サプライズ "B" ルール
旭香は息を潜めて草むらの陰に隠れていた。
欠伸を噛み殺す。時刻は深夜2時。いつもなら当然寝ている時間だ。
ここ数日、近隣でメロンの盗難が相次いでいた。定点カメラには2人の影が写っていたが、映像が不鮮明な上に覆面をかぶっており、正体を特定するには至らなかった。
旭香は、金属バットを握る手に力を入れる。
父には「警察に任せておけ」と言われたが、どうしてもじっとしていられなかった。自分の家の畑を荒らされたわけではないが、メロンを作ることの大変さは身をもって知っていた。
更に30分が経った。草木が風で擦れ合う音だけが聞こえていた。
「今日は現れないか……」
旭香は小声でつぶやく。
帰ろうとしたその時である、草木のざわめきの中に、雑音が混じっていた。旭香の額から汗が垂れる。足音だ。動物のものではない。旭香は息を殺してその方向へ向かう。
男が、2人いた。月光に刃が閃く。青果ハサミが男たちの手元にあった。旭香の胸がぎゅっと締め付けられる。男たちは慣れた手つきで、メロンの茎にハサミを入れる。
旭香は飛び出そうとする。Awazon超お急ぎ便の箱が出現する。
(ああもうっ! こんな時にっ!)
箱を開ける。すぐに旭香は後悔する。中には鮭が入っていた。10秒後に必要なものとは思えなかった。
顔を上げる。男たちと目があった。男たちは脱兎のごとく逃げ出す。
「ま、待って!」
旭香は追いかける。鮭を持ったまま追いかける。鮭は新鮮で、旭香の手の中でぴちぴちと跳ねる。
男たちの逃げ足は速い。背中が、みるみる遠くなる。必死に足を動かすが、距離はどんどん離されていく。旭香の眼に涙が滲む。

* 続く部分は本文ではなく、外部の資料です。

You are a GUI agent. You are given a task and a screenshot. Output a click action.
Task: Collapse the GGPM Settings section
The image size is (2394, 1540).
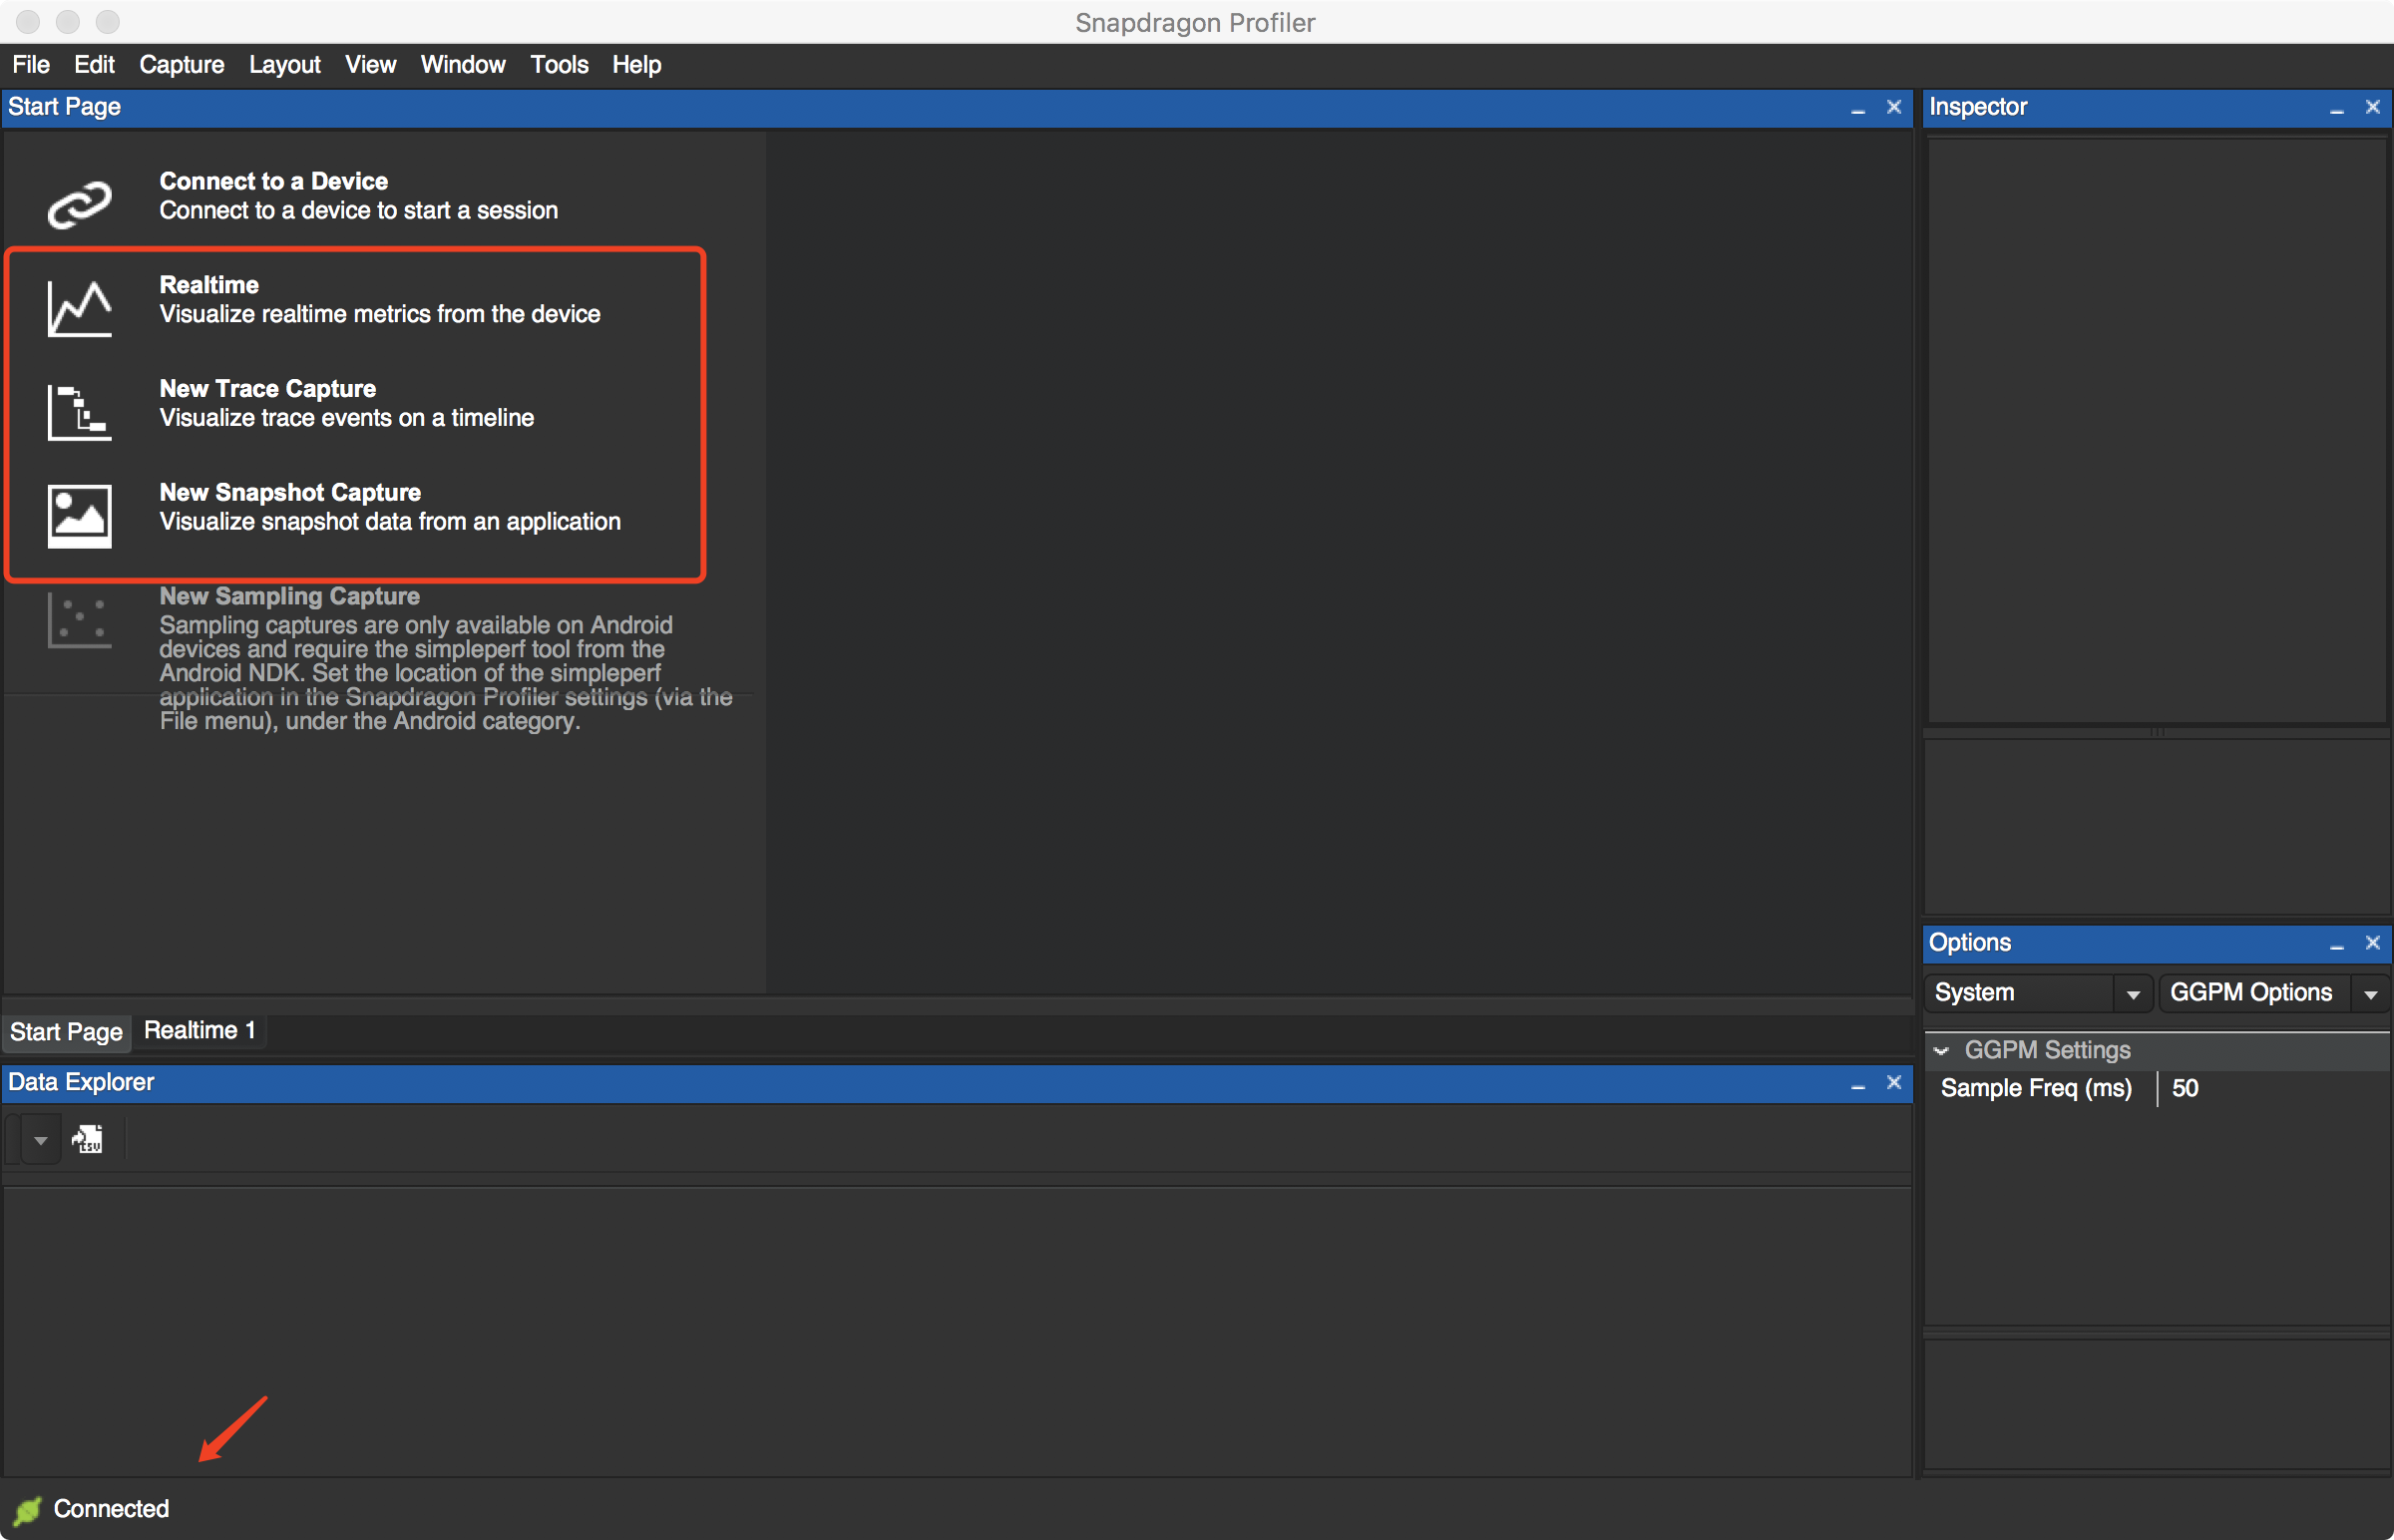click(x=1941, y=1050)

畑の脇に軽トラックが停められていた。荷台にメロンが敷き詰められていた。男たちは車に乗り込むと、すぐにアクセルを踏む。
「返して……返してよ!」
旭香は叫ぶ。軽トラックは止まらない。加速し、地平線へ消えていく――
――瞬間、大きな音がした。何かが衝突するような。
旭香は急いで音の方へ向かう。軽トラックのフロントが、紙くずのように潰れていた。車体の正面に、巨大な黒い影が立っていた。
「ひ、ひいいいい!」
男たちがほうほうの体で外に出る。
影は、右手と左手で男たちをそれぞれ掴む。そのまま持ち上げ地面に叩きつけた。何度も何度も何度も叩きつけた。その後に乱雑に放り投げると、今度は足で蹴った。何度も何度も何度も蹴り飛ばした。
やがて男たちが動かなくなると、影はどこからともなくロープを取り出し縛った。
旭香は「どうやって?」と思ったが口には出せなかった。恐怖が、疑問を遥かに上回っていた。
影は、男たちを差し出すように旭香の前に置いた。
知ってる人間の可能性もあるが、判断は出来なかった。顔がボコボコに腫れており、目も鼻も埋まっていた。
「警察へのご連絡はお任せいたします」
耳に心地よいバリトンヴォイスであった。影はまっすぐに旭香を見た。その眼は巨大な体格に対して小さく、意外と温和そうに見えた。
「それでは私は自宅に戻りますので」
「待ってください!」
旭香は声を上げた。疑問はいくらでもあった。どうして助けてくれたのか、どうしてロープを扱えるのか、どうして言葉を話せるのか。
しかし、そんなことより先に言うべきことがあった。言いたいことがあった。旭香が小さい頃から両親にしなさいと言われていたことだ。
旭香は、鮭を両手で差し出した。
「ありがとうございました!」
ヒグマはにっこりと笑うと、一礼して鮭を受け取った。